--- Activity ---
Go to the line that contains "You are a computer-use agent.". Restate that line and each one after it exactly, through the end of the records, without pictures.

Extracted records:
---

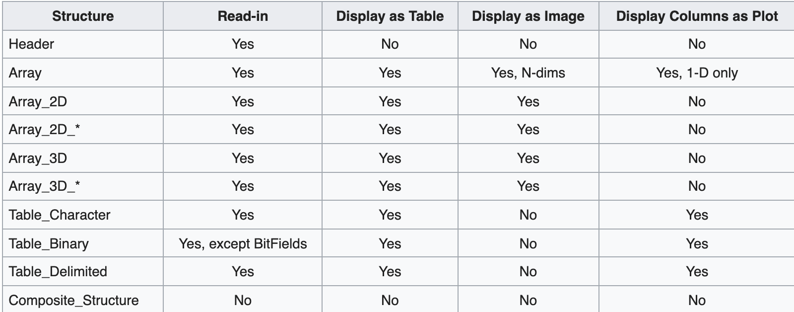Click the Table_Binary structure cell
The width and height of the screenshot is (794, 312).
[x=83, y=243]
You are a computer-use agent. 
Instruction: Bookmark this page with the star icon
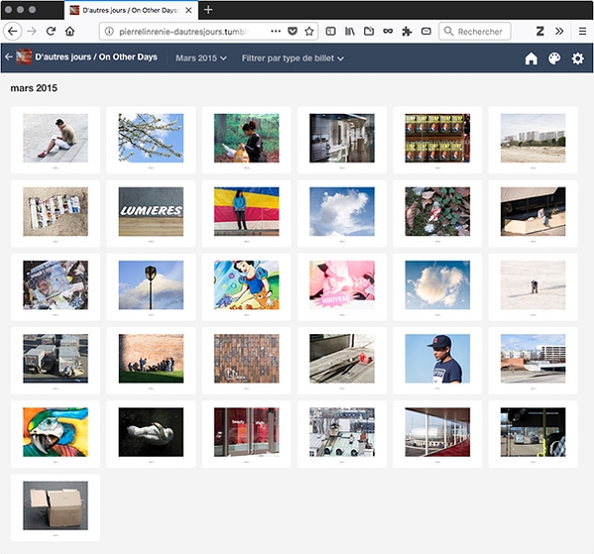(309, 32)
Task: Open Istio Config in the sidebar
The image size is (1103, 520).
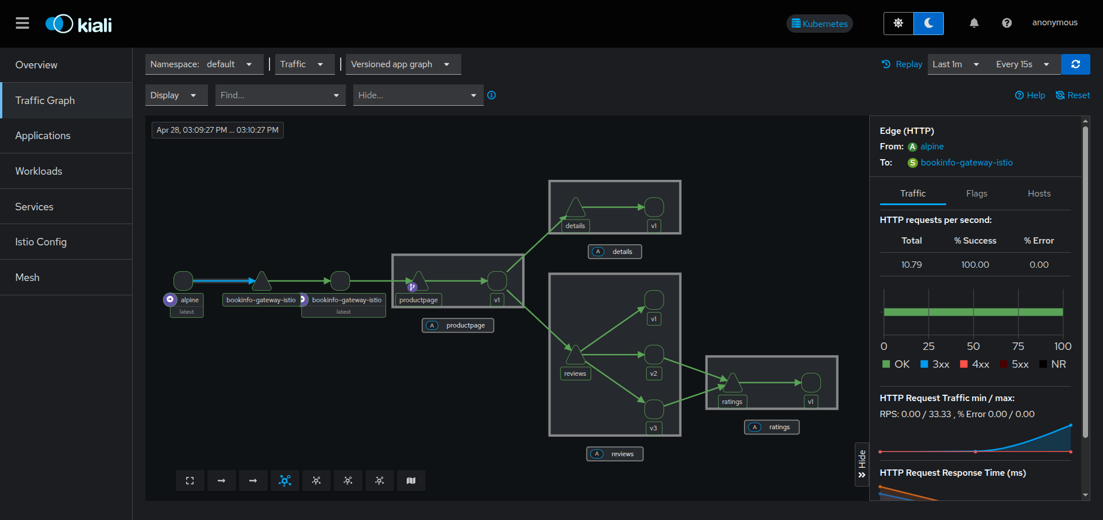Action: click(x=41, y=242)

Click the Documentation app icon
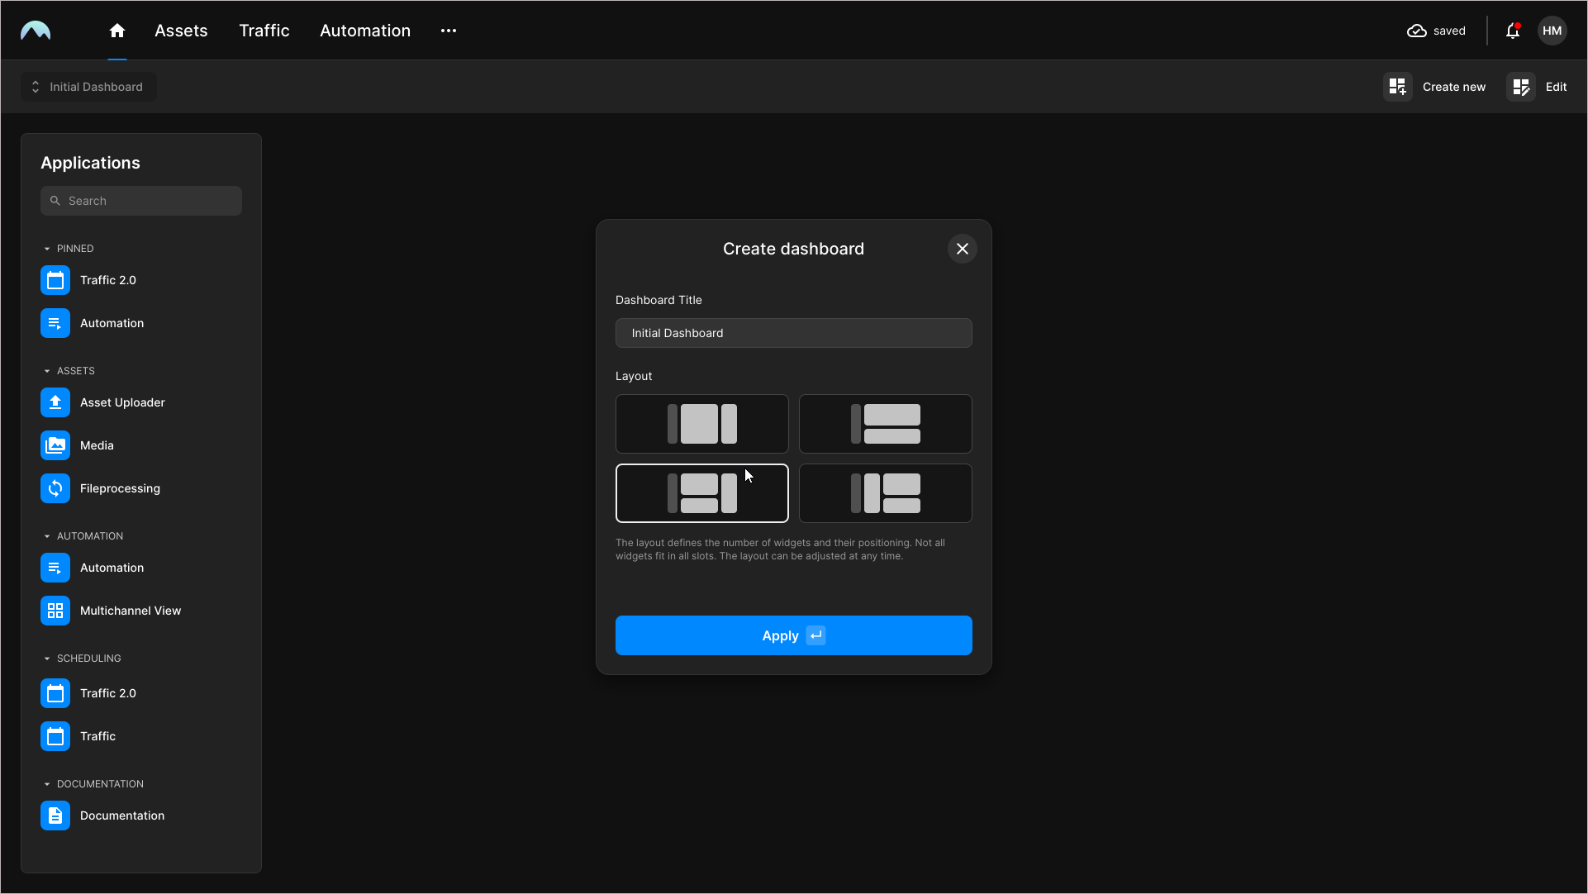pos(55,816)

---

--- Task result ---
You are a computer-use agent. 
Instruction: Bookmark this page with the star icon
(309, 32)
Task: Open Istio Config in the sidebar
The image size is (1103, 520).
Action: click(x=41, y=242)

Click the Documentation app icon
pos(55,816)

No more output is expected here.